[Records excerpted from a collection]
○ ○ ○ ○ ○ ○ ○
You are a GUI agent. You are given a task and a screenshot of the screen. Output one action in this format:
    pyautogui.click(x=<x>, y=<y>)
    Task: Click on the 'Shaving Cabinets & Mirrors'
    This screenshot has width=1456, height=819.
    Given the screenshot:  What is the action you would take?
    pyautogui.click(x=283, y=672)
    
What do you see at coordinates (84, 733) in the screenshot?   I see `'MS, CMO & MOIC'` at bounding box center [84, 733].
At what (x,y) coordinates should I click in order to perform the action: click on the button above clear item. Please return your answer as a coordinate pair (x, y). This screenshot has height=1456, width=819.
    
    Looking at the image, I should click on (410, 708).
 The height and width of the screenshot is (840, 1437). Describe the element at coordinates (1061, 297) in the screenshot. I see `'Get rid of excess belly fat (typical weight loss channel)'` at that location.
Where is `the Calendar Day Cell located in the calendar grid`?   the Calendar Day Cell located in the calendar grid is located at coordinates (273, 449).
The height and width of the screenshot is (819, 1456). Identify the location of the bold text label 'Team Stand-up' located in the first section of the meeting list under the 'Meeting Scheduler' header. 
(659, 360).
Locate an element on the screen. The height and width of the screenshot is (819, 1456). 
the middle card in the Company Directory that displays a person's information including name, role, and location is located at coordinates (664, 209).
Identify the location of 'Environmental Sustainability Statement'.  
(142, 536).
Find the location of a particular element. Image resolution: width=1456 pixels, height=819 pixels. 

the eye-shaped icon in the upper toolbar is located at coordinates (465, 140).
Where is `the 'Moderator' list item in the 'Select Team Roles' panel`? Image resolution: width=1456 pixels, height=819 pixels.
○ ○ ○ ○ ○ ○ ○
Problem details —
Please write out the whole listing above, reproducing every line character for character.

Response below —
You are a GUI agent. You are given a task and a screenshot of the screen. Output one action in this format:
    pyautogui.click(x=<x>, y=<y>)
    Task: Click on the 'Shaving Cabinets & Mirrors'
    This screenshot has width=1456, height=819.
    Given the screenshot:  What is the action you would take?
    pyautogui.click(x=283, y=672)
    
What do you see at coordinates (84, 733) in the screenshot?   I see `'MS, CMO & MOIC'` at bounding box center [84, 733].
At what (x,y) coordinates should I click in order to perform the action: click on the button above clear item. Please return your answer as a coordinate pair (x, y). This screenshot has height=1456, width=819.
    
    Looking at the image, I should click on (410, 708).
 The height and width of the screenshot is (840, 1437). Describe the element at coordinates (1061, 297) in the screenshot. I see `'Get rid of excess belly fat (typical weight loss channel)'` at that location.
Where is `the Calendar Day Cell located in the calendar grid`?   the Calendar Day Cell located in the calendar grid is located at coordinates (273, 449).
The height and width of the screenshot is (819, 1456). Identify the location of the bold text label 'Team Stand-up' located in the first section of the meeting list under the 'Meeting Scheduler' header. 
(659, 360).
Locate an element on the screen. The height and width of the screenshot is (819, 1456). 
the middle card in the Company Directory that displays a person's information including name, role, and location is located at coordinates (664, 209).
Identify the location of 'Environmental Sustainability Statement'.  
(142, 536).
Find the location of a particular element. Image resolution: width=1456 pixels, height=819 pixels. 

the eye-shaped icon in the upper toolbar is located at coordinates (465, 140).
Where is `the 'Moderator' list item in the 'Select Team Roles' panel`? Image resolution: width=1456 pixels, height=819 pixels.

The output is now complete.